<W解説>「IT大国」の呼び声高い韓国、2026年までに「デジタル人材100万人養成」は可能か?(画像提供:wowkorea)
<W解説>「IT大国」の呼び声高い韓国、2026年までに「デジタル人材100万人養成」は可能か?(画像提供:wowkorea)
韓国政府は22日、小学校と中学校の情報教科の時間を2倍に増やし、コンピュータープログラミング教育を強化するなど、デジタル人材100万人を養成する計画を発表した。しかし、教育現場は教員確保の課題を指摘。今回発表された計画には、この点についての説明が不十分で、現状のままで踏み切ることに懸念の声が高まっている。

 韓国教育部は22日、科学技術情報通信部や雇用労働部、産業通商資源部、中小ベンチャー企業部(いずれも部は省に相当)など関係省庁ともに「デジタル人材養成総合案」を発表した。同案によると、小中学校でソフトウェア(SW)、人工知能(AI)教育を必修化するなどデジタル人材を育成するための政策を今年下半期から推進する。2025年からは情報教育の授業時間を小学校で34時間、中学校で68時間以上と、現在の倍に増やす。

 高校では、デジタル分野の産業界における需要に合わせた高校(マイスター高校)を増やし、専門学科がある高校の生徒を対象とした採用連携型の教育課程も新設する。さらに、英才教育を目的とした高校などで、ソフトウェアやAIに特化した教育課程を今年から試験運用する。

 大学では、学士以上のデジタル専門の人材を養成するため、現在半導体分野に適用していた大学規制改革などをデジタル分野にも適用する。これにより、学科の新設や増設、定員増の基準が緩和される。首都圏の大学では、一定の条件の下、最大8000人まで定員を増やすことができるものとみられている。また、デジタル分野の大学院も増やす計画。

 そのほか、成人対象には2024年方3年ごとにデジタル能力の診断調査を実施する計画。

 韓国政府はこうした政策を進め2026年までにデジタル人材を100万人養成する計画。政府が思い描くデジタル人材は、AIやインタネット上の仮想空間「メタバース」、モノのインターネット(IoT)など、デジタル新技術を開発・活用するのに必要な知識と能力を兼ね備えた人材だ。具体的には、産業界に限らず、自身の専門分野にデジタル技術を融合できる人材や日常生活でデジタル技術を駆使することができる人材を想定している。

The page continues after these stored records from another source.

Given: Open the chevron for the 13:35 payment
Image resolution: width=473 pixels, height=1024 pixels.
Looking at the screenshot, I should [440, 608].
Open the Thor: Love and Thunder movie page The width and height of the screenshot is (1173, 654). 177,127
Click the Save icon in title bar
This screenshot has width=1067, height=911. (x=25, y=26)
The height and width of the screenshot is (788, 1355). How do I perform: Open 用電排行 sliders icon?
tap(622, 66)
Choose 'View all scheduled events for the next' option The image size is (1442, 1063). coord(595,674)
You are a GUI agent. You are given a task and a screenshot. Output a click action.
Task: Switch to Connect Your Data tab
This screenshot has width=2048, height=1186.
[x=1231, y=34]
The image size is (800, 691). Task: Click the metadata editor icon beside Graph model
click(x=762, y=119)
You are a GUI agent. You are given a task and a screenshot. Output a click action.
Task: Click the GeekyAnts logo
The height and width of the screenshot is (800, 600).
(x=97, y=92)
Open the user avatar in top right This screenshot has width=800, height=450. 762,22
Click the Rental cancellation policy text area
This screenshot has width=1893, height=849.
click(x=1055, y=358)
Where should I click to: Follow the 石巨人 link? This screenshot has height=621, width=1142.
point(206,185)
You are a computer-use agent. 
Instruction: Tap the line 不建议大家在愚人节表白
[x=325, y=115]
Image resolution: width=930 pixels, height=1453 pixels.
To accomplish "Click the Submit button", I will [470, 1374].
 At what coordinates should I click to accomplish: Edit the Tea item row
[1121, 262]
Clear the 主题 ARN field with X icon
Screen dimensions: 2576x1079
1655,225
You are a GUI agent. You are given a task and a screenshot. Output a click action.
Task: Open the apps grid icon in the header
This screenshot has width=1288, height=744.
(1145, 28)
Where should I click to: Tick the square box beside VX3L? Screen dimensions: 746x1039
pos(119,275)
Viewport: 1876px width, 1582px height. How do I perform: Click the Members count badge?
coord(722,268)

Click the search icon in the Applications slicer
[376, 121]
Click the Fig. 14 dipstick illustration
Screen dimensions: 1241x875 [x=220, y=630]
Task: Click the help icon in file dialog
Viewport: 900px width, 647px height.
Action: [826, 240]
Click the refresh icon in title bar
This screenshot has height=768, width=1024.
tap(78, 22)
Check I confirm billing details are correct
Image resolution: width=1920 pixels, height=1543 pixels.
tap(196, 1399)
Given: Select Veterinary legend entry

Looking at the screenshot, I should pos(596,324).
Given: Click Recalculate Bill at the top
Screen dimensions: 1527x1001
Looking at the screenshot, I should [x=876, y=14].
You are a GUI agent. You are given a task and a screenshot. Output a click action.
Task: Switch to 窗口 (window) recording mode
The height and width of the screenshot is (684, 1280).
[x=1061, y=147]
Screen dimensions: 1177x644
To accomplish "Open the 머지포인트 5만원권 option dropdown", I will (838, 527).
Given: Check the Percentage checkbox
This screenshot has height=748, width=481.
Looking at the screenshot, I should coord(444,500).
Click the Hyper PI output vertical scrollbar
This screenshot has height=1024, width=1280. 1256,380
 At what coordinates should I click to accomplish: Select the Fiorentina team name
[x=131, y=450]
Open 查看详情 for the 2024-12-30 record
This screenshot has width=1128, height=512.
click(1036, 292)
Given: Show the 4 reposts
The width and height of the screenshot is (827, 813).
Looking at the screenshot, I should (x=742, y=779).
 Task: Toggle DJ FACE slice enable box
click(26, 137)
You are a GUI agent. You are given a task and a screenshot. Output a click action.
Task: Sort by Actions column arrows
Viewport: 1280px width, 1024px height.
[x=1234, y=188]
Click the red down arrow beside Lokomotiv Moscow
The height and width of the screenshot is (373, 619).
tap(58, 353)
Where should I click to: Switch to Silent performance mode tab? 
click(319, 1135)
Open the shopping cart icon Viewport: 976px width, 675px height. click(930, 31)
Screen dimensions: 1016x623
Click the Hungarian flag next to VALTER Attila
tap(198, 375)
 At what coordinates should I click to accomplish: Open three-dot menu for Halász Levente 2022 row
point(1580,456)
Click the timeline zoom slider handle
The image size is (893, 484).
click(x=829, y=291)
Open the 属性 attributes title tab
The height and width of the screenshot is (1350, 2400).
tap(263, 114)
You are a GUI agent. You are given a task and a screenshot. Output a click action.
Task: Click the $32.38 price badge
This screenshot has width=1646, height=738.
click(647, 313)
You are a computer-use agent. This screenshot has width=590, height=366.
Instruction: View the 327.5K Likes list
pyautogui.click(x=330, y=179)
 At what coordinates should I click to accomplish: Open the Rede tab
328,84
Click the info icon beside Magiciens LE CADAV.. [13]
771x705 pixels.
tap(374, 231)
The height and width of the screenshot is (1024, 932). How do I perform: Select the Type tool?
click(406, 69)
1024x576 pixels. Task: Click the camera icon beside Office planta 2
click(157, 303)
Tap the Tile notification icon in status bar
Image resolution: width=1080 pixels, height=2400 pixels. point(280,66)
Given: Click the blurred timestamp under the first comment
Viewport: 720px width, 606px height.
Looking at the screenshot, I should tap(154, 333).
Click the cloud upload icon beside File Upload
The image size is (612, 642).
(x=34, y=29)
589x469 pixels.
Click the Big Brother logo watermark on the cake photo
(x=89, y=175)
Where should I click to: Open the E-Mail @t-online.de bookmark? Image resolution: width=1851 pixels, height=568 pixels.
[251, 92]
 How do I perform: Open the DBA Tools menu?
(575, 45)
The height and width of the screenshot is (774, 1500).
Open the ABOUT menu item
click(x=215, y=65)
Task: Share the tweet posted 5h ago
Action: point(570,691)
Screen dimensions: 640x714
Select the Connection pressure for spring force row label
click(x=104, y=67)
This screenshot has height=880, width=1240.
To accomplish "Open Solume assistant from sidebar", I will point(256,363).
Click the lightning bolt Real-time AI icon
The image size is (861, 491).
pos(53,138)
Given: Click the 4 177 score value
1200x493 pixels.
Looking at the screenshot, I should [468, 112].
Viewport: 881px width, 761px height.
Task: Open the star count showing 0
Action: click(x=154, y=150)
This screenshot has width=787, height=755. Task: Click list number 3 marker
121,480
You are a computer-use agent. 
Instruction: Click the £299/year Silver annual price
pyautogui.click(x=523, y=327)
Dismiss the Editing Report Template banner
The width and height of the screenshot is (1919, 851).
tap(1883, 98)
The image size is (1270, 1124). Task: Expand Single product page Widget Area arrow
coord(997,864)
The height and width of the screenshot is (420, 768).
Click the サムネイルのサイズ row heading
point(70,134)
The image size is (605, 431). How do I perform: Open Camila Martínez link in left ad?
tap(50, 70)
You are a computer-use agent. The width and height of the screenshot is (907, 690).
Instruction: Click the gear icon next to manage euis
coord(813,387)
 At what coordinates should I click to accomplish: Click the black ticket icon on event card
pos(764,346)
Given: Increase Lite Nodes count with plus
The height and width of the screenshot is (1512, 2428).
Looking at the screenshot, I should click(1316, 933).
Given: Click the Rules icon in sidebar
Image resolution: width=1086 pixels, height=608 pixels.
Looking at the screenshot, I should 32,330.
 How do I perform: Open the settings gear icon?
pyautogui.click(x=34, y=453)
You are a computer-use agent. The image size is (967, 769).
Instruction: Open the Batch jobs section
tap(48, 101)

 教育部は「多様な人材がデジタルの専門性を備えられるよう支援し、すべての国民が基礎的な素養としてデジタル能力を十分に持つことができるよう、生涯にわたる教育システムを整備する」としている。

 政府がこのような大規模政策を打ち出したのは、今後、関連産業のみならず社会の全領域でデジタル能力を持つ人材が必要となることが予想され、それを見据えてということに加え、デジタル人材の不足が国家間競争力の低下につながることへの危機感があるためとみられる。

 日本の総合人材サービス会社のヒューマンリソシアが、国際労働機関(ILO)や各国の統計データをベースに独自分析し、昨年9月に発表したまとめによると、IT技術者数を国・地域別にみると米国がトップで409万3000人、2位はインドで231万6000人と推計される。IT大国と呼ばれる韓国は72万5000人で9位。4位の日本(122万人)にも大きく離された。総人口が違うと片付けてしまえばそれまでだが、デジタル人材の育成を怠れば、優秀な人材はこぞって海外に出てしまい、その結果、国内のデジタル環境の劣化、ひいては国家競争力の低下を招きかねない。今回、政府が打ち出した「100万人デジタル養成」の計画は、ユン・ソギョル(尹錫悦)大統領が掲げた国政課題にも盛り込まれている。

 しかし、教育現場からは、公教育におけるデジタル教育の強化という方向性には賛同するものの、教員確保など懸念される課題への備えがないまま踏み切れば、教育現場に混乱を与えかねないとの声が出ている。韓国紙の朝鮮日報は、教育関係者への取材から「今回の発表では、情報科目の教員をどれだけ、また、どのように増やすかについての説明が不十分だったという」と伝えている。これに対し、教育部は同紙の取材に「生徒数の減少などを考慮すると、すべての学校に1人以上の情報科目担当の教師を配置するのは現実的に難しいと思われるが、できるだけ教員数を増やすため、他の省庁とも協議したい」とコメントした。